§ **TESTO FORNITO**
※
50mila seni rifatti, 55mila nasi… Bioetica: No dire sempre sì, serve psicologo

Pubblicato il 9 luglio 2012 9:14 | Ultimo aggiornamento: 9 luglio 2012 10:04

mastoplasticaROMA – Ogni anno in Italia vengono impiantate circa 50mila protesi al seno, vengono ritoccati 55mila nasi… ora il Comitato nazionale di Bioetica dice stop a seni enormi e sformati, a occhi tirati come cinesi, a labbra a canotto e lancia il suo sos ai chirurghi plastici italiani: basta interventi invasivi, basta dire sempre di sì ai pazienti anche quando hanno richieste assurde e basta interventi sui bambini Down finalizzati “alla conformazione a canoni di normalità”, oltre che a quelli pericolosi come trapianti di viso e arti. Insomma il Comitato dice ad esempio: arriva la signora di 60 anni che vuole la quinta di seno e ha un torace sottile? Il medico deve dissuaderla e consigliarle l’eventuale intervento giusto, altrimenti si rischiano obbrobri costosissimi come se ne vedono tanti in giro. Lo stesso vale per le ragazzine che vogliono rifarsi le labbra così gonfie da avere quasi un salvagente in mezzo al volto, alle signore che vogliono tirarsi la pelle del viso fino a non avere più la possibilità di sorridere o avere una qualsivoglia espressione. C’è anche chi, nel comitato, propone sedute dallo psicologo per chi vuole sottoporsi a interventi.

Il documento del Cnb, che sarà presto approvato, è un monito importante e che investe molti visto che in Italia ogni anno vengono effettuati 300mila interventi di chirurgia plastica per un costo tra i 4mila e i 10mila euro l’uno. L’intervento più richiesto è il riempimento delle labbra, il cosiddetto filler: fino ad oggi sono stati effettuati 2 milioni di interventi. Segue la liposuzione (75mila interventi), il ritocchino al naso o rinoplastica (55mila all’anno), l’ingrandimento del seno o mastoplatica addittiva (50 mila protesi inserite), la riduzione del seno o mastoplastica riduttiva (25mila interventi), le operazioni per snellire la pancia o addominoplastica (20mila operazioni). Ad essere più “addicted” sono le donne, ma anche gli uomini non sono esenti: il 60% di chi si sottopone a questi interventi è donna, a fronte di un 40% di uomini.
※
§ **Righe del dataset salvate**

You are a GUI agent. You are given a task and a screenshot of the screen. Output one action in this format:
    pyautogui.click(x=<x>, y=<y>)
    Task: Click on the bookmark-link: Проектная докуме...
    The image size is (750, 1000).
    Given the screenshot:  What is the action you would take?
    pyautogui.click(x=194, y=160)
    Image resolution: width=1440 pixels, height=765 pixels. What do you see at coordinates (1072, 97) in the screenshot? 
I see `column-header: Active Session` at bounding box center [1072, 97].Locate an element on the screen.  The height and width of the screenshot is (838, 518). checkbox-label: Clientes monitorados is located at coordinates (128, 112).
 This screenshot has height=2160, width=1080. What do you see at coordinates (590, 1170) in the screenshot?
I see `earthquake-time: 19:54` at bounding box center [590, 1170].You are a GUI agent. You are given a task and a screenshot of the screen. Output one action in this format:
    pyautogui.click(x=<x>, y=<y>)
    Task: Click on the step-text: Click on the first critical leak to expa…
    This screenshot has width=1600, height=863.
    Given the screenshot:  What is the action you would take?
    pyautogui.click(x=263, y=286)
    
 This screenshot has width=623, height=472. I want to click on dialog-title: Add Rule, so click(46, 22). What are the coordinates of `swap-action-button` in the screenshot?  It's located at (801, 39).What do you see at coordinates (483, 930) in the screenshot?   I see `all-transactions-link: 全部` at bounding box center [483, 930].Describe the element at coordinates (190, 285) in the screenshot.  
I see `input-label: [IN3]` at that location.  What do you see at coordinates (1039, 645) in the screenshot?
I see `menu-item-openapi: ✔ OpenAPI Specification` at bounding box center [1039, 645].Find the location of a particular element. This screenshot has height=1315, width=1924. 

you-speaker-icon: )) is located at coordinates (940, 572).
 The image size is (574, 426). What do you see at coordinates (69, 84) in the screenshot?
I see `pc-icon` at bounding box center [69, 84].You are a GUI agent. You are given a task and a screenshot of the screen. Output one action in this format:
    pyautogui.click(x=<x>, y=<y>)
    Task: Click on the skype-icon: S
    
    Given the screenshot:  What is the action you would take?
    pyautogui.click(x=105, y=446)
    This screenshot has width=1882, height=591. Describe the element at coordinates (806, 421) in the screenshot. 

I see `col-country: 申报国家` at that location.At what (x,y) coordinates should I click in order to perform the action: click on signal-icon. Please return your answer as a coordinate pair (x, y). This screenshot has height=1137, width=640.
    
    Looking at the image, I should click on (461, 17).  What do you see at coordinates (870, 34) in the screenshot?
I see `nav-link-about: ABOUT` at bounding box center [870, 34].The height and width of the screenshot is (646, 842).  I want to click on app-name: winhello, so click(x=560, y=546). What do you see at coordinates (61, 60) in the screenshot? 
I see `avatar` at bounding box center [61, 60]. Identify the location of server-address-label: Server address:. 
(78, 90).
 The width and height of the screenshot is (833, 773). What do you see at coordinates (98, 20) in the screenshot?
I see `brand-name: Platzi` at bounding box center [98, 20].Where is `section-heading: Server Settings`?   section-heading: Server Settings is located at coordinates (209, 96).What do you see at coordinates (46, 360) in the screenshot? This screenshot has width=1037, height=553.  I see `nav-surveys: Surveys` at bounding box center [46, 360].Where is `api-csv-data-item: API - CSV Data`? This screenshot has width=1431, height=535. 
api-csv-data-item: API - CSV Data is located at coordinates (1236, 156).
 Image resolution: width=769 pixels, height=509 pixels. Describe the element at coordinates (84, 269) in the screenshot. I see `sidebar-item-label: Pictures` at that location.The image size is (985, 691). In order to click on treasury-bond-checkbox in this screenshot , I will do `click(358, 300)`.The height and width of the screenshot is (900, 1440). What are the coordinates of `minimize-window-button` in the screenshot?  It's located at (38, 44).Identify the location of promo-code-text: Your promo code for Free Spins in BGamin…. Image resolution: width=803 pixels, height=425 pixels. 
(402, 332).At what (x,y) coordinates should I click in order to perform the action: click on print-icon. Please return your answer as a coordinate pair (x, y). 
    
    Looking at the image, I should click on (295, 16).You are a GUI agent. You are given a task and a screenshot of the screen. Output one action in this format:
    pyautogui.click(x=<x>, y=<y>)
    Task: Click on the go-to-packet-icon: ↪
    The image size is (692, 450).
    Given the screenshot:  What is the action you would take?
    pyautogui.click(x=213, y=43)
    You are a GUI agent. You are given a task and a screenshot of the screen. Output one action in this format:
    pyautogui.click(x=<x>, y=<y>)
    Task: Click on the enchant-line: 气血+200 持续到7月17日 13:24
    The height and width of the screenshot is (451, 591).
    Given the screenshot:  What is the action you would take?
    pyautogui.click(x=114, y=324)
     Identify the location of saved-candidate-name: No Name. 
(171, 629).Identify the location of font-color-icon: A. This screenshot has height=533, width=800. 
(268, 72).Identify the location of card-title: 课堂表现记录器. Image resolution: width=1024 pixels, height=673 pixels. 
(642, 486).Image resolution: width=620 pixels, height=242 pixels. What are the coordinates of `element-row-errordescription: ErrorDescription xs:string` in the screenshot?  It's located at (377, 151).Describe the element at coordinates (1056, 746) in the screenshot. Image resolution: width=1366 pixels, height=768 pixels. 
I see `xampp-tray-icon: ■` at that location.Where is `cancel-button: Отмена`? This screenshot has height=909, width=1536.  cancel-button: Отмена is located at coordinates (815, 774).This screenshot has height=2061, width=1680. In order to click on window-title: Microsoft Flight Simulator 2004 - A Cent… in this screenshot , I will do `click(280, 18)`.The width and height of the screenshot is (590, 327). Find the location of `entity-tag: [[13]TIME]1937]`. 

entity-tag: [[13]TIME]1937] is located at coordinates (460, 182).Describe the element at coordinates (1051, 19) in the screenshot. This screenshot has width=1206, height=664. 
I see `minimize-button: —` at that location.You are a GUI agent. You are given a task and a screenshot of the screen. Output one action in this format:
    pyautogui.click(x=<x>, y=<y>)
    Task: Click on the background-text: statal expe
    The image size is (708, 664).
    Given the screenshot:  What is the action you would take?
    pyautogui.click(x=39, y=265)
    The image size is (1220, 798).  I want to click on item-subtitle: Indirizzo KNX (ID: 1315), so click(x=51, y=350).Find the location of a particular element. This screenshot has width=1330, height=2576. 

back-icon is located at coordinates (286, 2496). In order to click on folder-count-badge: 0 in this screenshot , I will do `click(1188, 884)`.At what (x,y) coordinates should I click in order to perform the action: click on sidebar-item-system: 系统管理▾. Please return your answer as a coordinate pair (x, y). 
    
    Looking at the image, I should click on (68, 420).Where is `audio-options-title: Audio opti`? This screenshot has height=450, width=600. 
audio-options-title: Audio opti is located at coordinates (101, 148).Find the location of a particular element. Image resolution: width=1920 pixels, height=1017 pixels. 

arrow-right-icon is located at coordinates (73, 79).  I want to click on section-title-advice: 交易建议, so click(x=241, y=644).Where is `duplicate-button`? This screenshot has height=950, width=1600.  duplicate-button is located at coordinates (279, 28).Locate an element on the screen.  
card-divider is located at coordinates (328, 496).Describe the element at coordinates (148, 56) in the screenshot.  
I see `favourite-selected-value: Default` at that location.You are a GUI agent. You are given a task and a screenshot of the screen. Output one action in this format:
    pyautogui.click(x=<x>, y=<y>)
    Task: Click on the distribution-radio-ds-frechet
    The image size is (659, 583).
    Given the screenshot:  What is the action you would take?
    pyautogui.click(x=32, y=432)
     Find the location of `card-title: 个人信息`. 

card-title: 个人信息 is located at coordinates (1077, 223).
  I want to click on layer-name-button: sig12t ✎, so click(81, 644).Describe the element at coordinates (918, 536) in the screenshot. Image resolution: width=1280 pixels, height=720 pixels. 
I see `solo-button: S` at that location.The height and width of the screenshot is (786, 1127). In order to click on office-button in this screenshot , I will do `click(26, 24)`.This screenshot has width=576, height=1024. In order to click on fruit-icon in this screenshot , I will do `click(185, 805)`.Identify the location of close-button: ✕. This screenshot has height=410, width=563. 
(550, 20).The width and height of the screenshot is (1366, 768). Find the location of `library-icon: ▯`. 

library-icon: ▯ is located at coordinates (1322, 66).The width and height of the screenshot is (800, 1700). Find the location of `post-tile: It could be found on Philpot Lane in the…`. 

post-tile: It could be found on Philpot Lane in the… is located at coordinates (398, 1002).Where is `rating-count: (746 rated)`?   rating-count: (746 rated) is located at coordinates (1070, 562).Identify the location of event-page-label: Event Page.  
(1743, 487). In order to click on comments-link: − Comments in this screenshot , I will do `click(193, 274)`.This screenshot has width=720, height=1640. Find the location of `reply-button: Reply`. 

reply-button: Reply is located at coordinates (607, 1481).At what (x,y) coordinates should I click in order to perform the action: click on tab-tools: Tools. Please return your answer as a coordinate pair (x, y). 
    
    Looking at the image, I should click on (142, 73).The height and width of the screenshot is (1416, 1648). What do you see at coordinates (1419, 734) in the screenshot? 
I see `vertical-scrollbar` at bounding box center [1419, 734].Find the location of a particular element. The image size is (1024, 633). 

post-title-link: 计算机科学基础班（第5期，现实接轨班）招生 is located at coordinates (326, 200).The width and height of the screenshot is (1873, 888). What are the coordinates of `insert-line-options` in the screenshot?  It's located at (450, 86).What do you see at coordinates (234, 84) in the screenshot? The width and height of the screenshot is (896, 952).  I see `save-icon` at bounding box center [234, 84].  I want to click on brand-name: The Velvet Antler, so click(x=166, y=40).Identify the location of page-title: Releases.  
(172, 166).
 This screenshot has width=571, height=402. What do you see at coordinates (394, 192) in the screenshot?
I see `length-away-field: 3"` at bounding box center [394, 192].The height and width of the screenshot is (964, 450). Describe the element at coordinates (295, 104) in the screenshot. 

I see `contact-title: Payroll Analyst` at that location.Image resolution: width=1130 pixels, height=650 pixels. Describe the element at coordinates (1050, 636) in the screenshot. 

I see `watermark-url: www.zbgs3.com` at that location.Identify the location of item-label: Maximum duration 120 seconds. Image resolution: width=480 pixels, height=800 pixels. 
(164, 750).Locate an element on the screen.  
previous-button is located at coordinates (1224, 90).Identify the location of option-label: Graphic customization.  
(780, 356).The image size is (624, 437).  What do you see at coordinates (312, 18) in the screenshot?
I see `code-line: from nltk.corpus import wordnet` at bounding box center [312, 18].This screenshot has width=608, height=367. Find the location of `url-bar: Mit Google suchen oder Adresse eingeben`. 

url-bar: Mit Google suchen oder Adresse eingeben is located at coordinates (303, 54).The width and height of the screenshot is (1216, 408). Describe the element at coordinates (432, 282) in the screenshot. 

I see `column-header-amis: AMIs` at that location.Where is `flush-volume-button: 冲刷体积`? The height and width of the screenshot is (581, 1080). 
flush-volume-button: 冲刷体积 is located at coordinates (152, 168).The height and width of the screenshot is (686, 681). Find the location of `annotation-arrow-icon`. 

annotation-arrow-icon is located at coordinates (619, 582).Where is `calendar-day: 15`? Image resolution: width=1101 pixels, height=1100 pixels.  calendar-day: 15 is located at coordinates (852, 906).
※
§ **AZIONE RICHIESTA**
Prosegui l'articolo sulla chirurgia plastica e il parere del Comitato nazionale di Bioetica, partendo subito dopo la sua ultima frase. Le righe sono materiale a sé, distinto dall'articolo.

§ **RISPOSTA SCRITTA**
Nel documento del Comitato di Bioetica, firmato dal vicepresidente vicario Lorenzo D’Avack, da Laura Palazzani e Giancarlo, Umani Ronchi, gli esperti avvertono che non bisogna prestarsi a una “accondiscendente esecuzione della richiesta espressa dai pazienti». Viene sottolineata poi «l’inaccettabilità di interventi sproporzionati in quanto eccessivamente invasivi o inutilmente rischiosi e inadeguati rispetto ai possibili benefici”.

“La liceità dell’intervento – si legge ancora sul documento – deve essere subordinata al bilanciamento del rapporto tra rischi e benefici e commisurato alle condizioni psico fisiche, alla funzionalità degli organi interessati e a una completa informativa con adeguata consulenza anche psicologica”.

Per Pierluigi Santi, direttore del reparto di chirurgia plastica all’università di Genova dice: “La consulenza di uno psicologo dovrebbe essere obbligatoria. Dietro l’insistenza per avere forme esagerate si possono nascondere problemi più importanti del semplice desiderio di aumentare le misure e eliminare i segni dell’età”.